As a review of what you read in Chapter 1 and this chapter, we now provide an extended example based on the HSB data. We will walk you through the process of identifying the variables, research questions, and approach, and then show how we selected appropriate statistics and interpreted the results.
Research problem. Suppose your research problem was to investigate the relation of gender and math courses taken to math achievement.
Identification of the variables and their measurement. The research problem specifies three variables: gender, math courses taken, and math achievement. The latter appears to be the outcome or dependent variable, and gender and math courses taken are the independent or predictor variables because they occurred before the math exam. As such, they are presumed to have an effect on math achievement scores.
What is the level of measurement for these three variables? Gender is clearly dichotomous (male or female). Math courses taken has six ordered values, from zero to five courses. These are scale data because there should be an approximately normal distribution of scores: most students took some but not all of the math courses. Likewise, the math achievement test has many levels, with more scores somewhere in the middle than at the high and low ends. It is desirable to confirm that math courses taken and math achievement are at least approximately normally distributed by determining the skewness of each.

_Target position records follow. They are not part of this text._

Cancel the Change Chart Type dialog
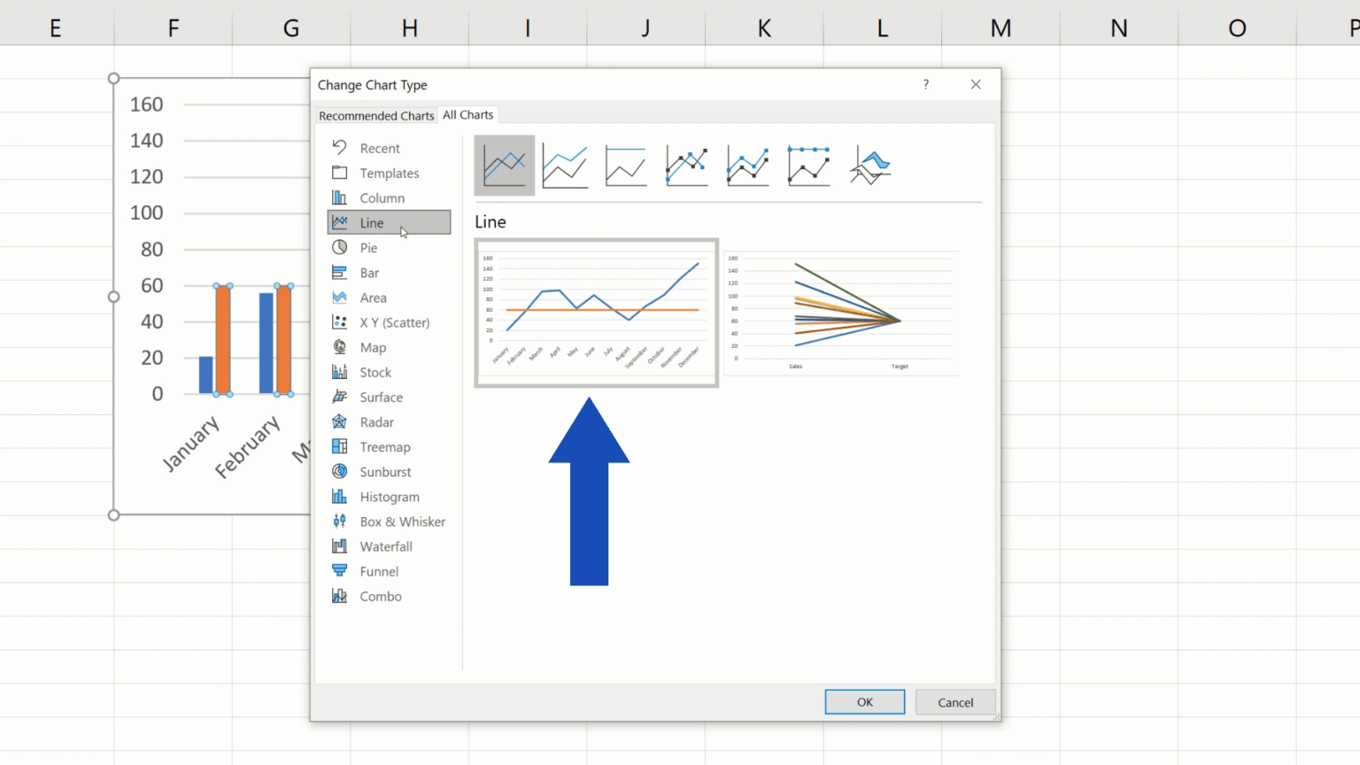 click(x=954, y=701)
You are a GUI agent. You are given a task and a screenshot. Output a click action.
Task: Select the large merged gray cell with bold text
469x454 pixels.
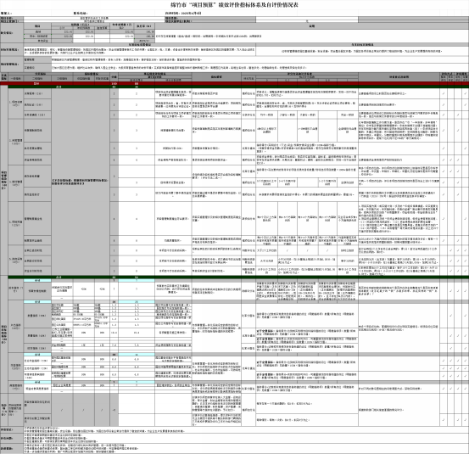81,182
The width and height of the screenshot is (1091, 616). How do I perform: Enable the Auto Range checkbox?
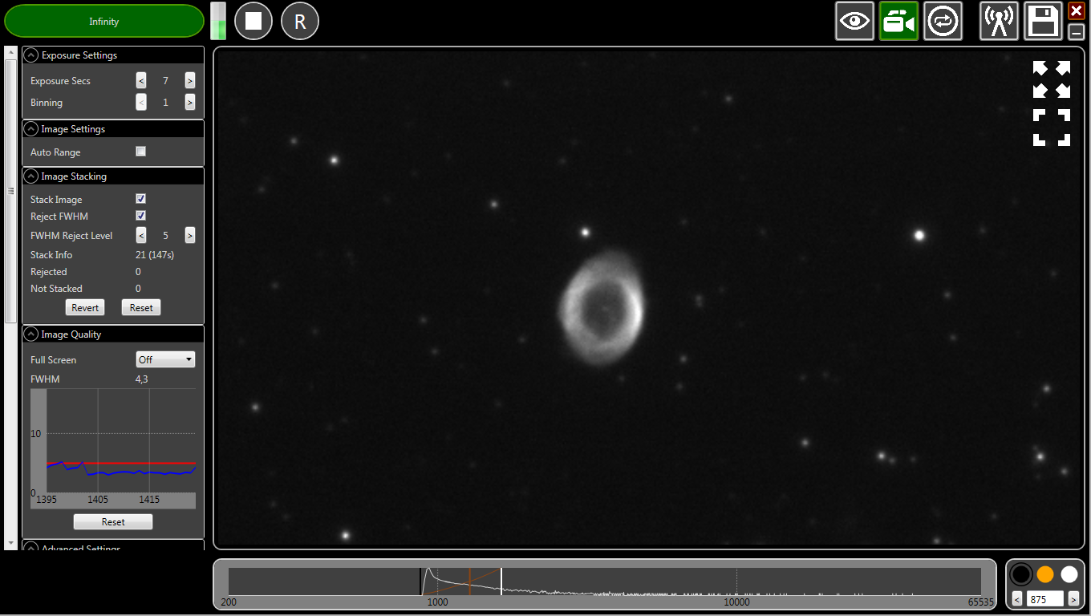141,152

Research questions. There are a number of possible research questions that could be asked and statistics that could be used with these three variables, including all of the types of questions in Appendix B, the descriptive statistics discussed in Chapter 3, and several of the inferential statistics presented in this chapter. However, we focus on three research questions and three inferential statistics because they answer this research problem and fit our earlier recommendations for good choices. First, we discuss two basic research questions, given the previous specification of the variables and their measurement. Then, we discuss a complex research question that could be asked instead of research questions 1 and 2.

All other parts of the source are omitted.